ECB Survey: 70% of Europeans Reject Pay Cuts for Remote Work - Hybrid at 22%, Avg Tolerance 2.6%

Lukas Schmidt
07:26am, Monday, Sep 22, 2025

Europeans largely won't accept salary reductions in exchange for keeping remote-work perks, the European Central Bank found in a fresh survey published in its Economic Bulletin. That throws a wrench into the narrative that workers will happily trade cash for couch time.

Key takeaways: the share of people who do at least some work from home has jumped to 22% since 2019, yet pay-cut tolerance is low. On average, respondents said they'd accept a 2.6% reduction in pay to work two or three days a week from home - markedly lower than other studies that suggested larger sacrifices.

The ECB's breakdown is blunt. Roughly 70% of employees won't accept any cut at all. About 13% would take a 1-5% hit, and 8% would accept a 6-10% reduction. Even among fully remote workers, willingness to forgo salary is modest: an average of 4.6%.

What that means for markets - without handing out trading tips - is worth noting. Employers that had hoped to swap office square footage for lower payroll bills may find the arithmetic tougher than expected. That matters for companies with big fixed costs tied to office space, and for property owners who've been bracing for mass downsizing.

For holders of commercial-office securities and related credit, the data suggests the worst-case scenario of workers broadly taking pay cuts in exchange for permanent remote work is less likely. At the same time, 22% hybrid penetration is non-trivial: demand for collaboration software, cloud services and hybrid-work infrastructure stays real, even if it doesn't translate into routine wage concessions.

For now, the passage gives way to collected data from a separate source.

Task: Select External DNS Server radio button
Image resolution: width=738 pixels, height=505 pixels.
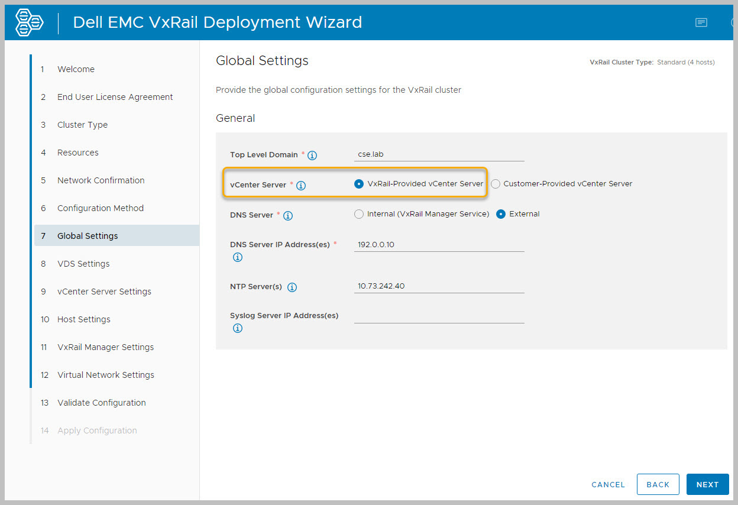Action: [501, 214]
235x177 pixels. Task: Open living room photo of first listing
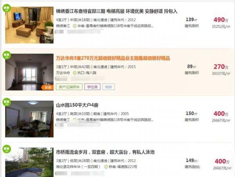pyautogui.click(x=29, y=25)
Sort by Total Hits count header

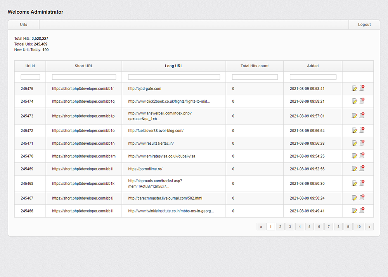pos(255,66)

Labour-market stickiness is the other angle. If employees resist pay cuts tied to flexibility, firms facing margin pressure can't reliably use remote arrangements to lower wage bills. That feeds into profit-margin forecasts for sectors with high people costs - particularly services, professional firms and knowledge-based industries.

The survey also shows a subtle segmentation: the more someone already works remotely, the more willing they are to accept a small pay reduction to keep that setup. That hints at an employer playbook focused on targeted offers to current remote staff rather than broad, across-the-board pay changes.

In short: hybrid work has taken root, but it doesn't come cheap - at least not from the employee side. The headline stat to bookmark: about 70% of European workers say they won't accept any pay cut to keep working from home.